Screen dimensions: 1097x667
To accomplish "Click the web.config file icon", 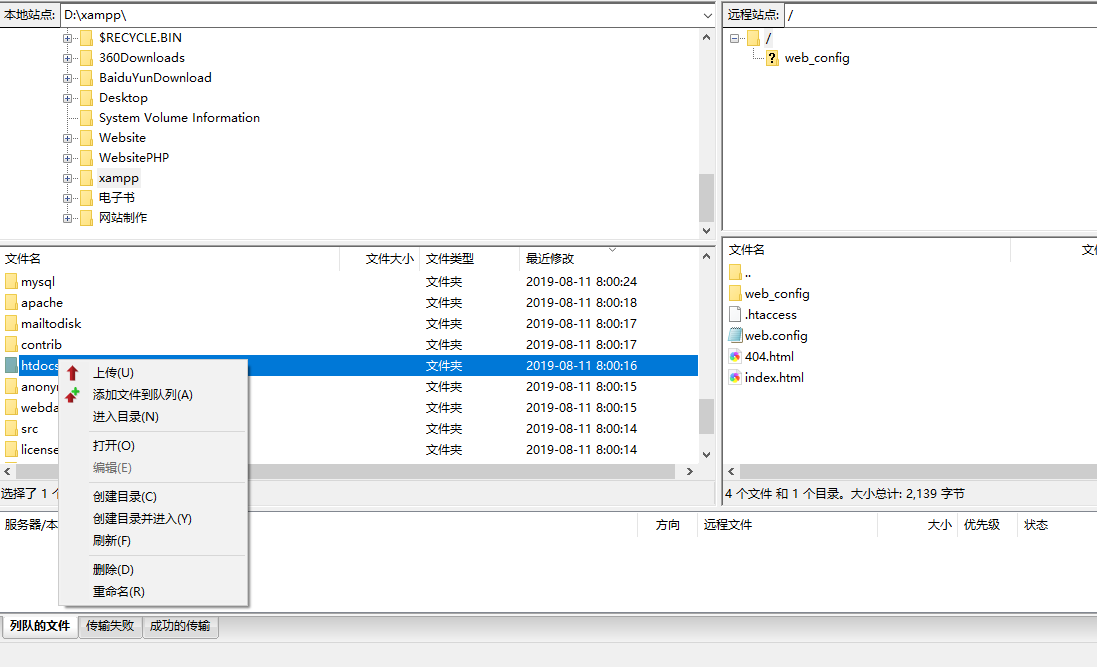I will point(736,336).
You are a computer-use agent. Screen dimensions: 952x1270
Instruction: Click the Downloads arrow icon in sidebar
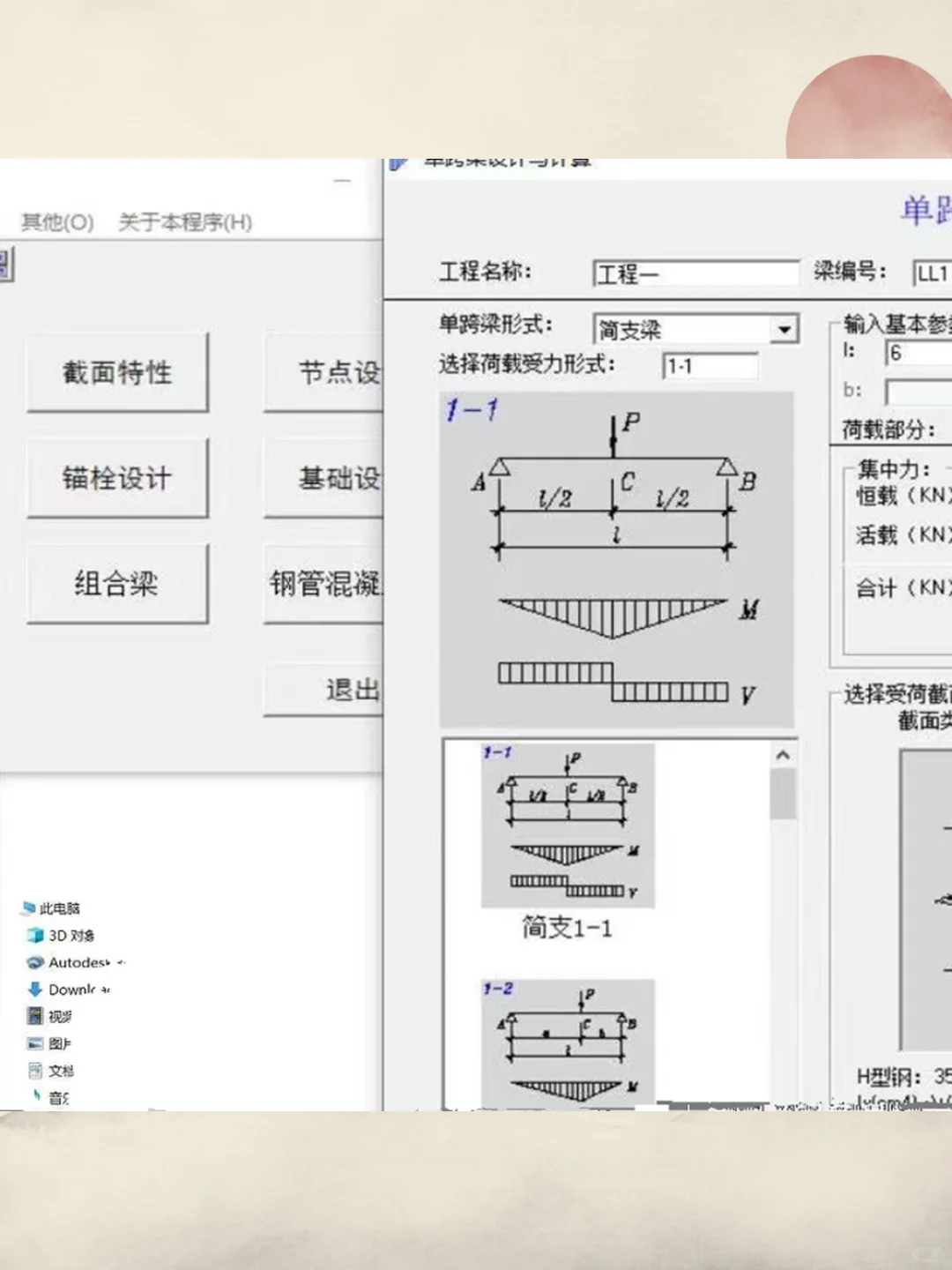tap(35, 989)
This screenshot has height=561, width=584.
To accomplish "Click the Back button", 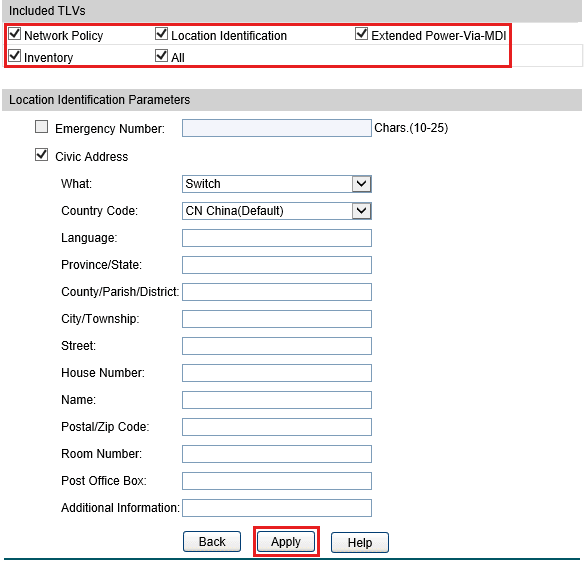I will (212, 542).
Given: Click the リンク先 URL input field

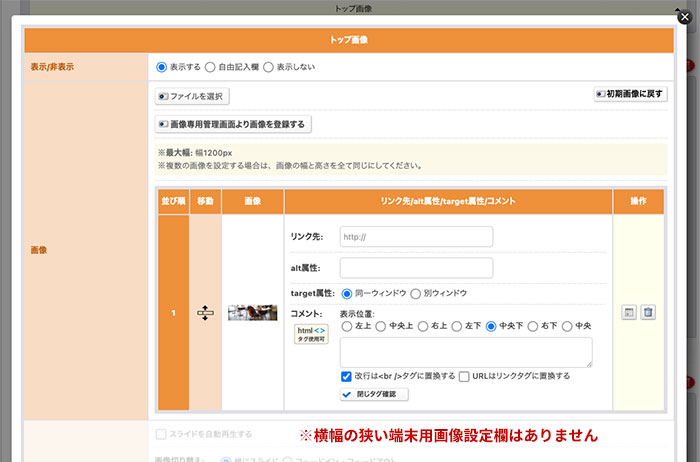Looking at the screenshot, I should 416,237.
----------------------------------------
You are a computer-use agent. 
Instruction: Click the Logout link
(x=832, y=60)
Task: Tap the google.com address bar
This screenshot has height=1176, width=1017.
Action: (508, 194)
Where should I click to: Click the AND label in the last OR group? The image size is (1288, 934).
----------------------------------------
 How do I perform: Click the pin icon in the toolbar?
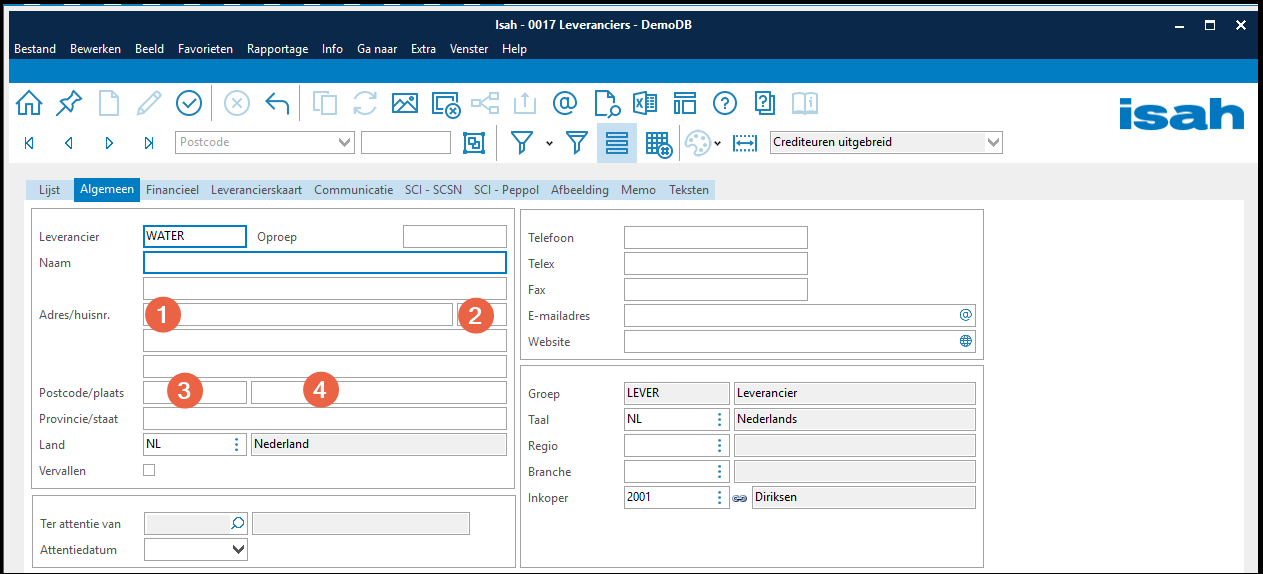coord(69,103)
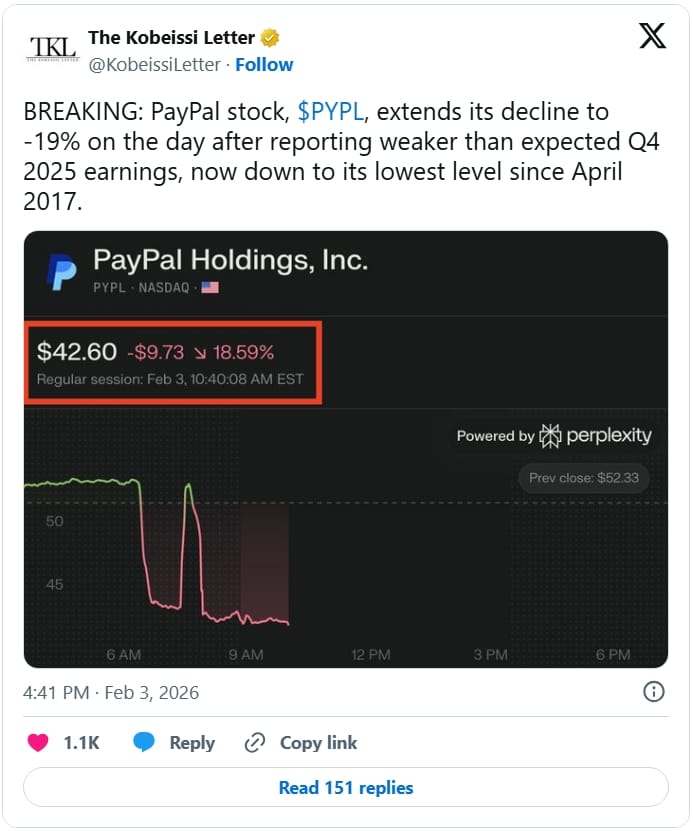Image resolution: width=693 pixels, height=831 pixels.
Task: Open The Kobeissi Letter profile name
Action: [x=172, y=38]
----------------------------------------
* **Short task**
Begin at the line of the listing that has "Task: Tap the google.com address bar" and stop after the line that has "Where should I". Write out every line in that range again, requests included, and add 17 to each coordinate in the answers.

* **Solution to this exercise**
Task: Tap the google.com address bar
This screenshot has height=1176, width=1017.
Action: (525, 211)
Where should I click to: Click the AND label in the last OR group? The image size is (1288, 934).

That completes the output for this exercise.